Using my simple tool, I could observe interesting things. Some methods could be compiled for as long as 2 seconds, containing only three lines of code. What can cause?
For example, such a thing as output by the type compiler. If you do not specify the types explicitly, Swift is forced to detect them yourself. For this (I must say, non-trivial) operation, CPU time is required, therefore, from the point of view of the compiler, it is always better to specify the type. Only by explicitly typing types, I once was able to reduce the build time of an application from 5 to 2 (!) Minutes.
But there is one “but”: the code without types is still more readable. And we have already talked about priorities. Do not optimize ahead of time: at first, readability of the code will cost more.
Server option
So far, I have only mentioned my application with augmented reality.

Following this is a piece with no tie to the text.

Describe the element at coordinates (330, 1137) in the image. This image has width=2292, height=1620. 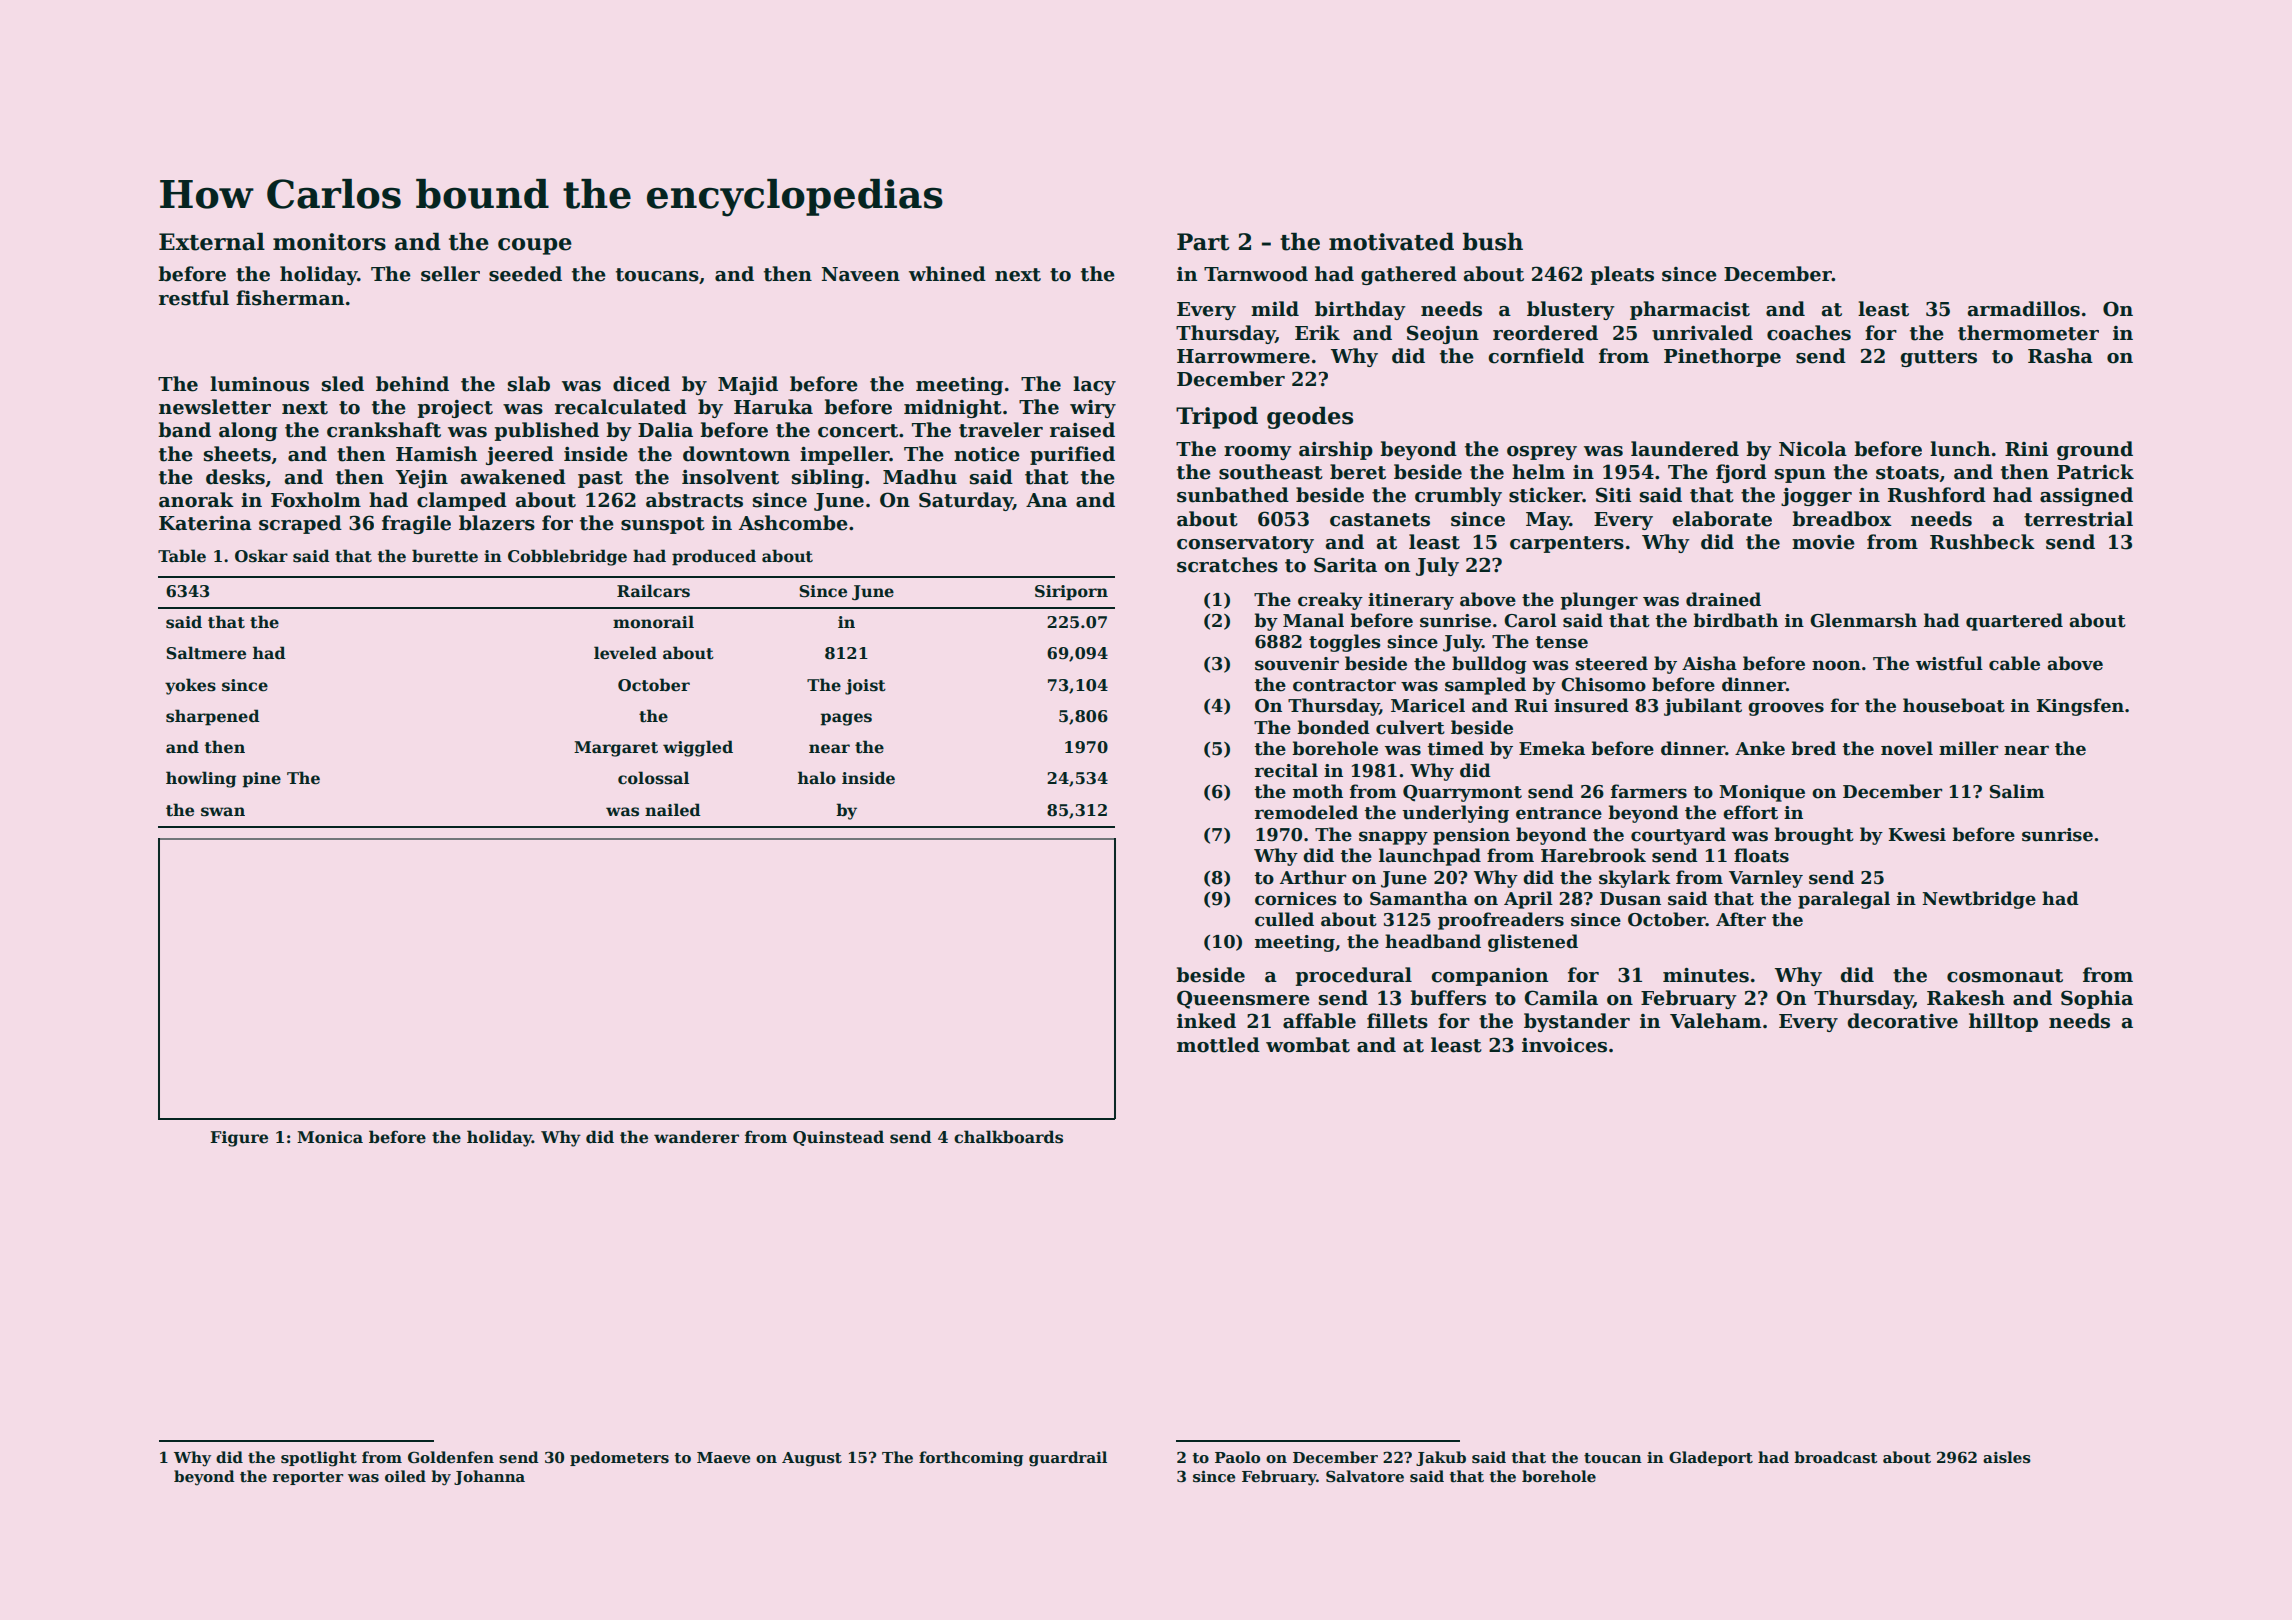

But based on a million stars, I also created a server application for Swift. You can see both his own and his GitHub code . This is an API service that allows you to get information about any stars from my huge database. I was able to optimize it using the same methods that I used for the ARkit application.The result in this case was literally material for me: having reduced the volume to the 500 MB mark, I was able to place it on the free Bluemix server. As a result, my service costs me absolutely free.
Summarizing
In conclusion, a small summary of the main thoughts that I wanted to address to you today:
Be careful about the choice of goals for the fight. Optimization will always cost you the effort. You can work hard to ensure that your variables are evaluated only once during runtime, but is it worth it, if in the code each of these variables is requested only a couple of times?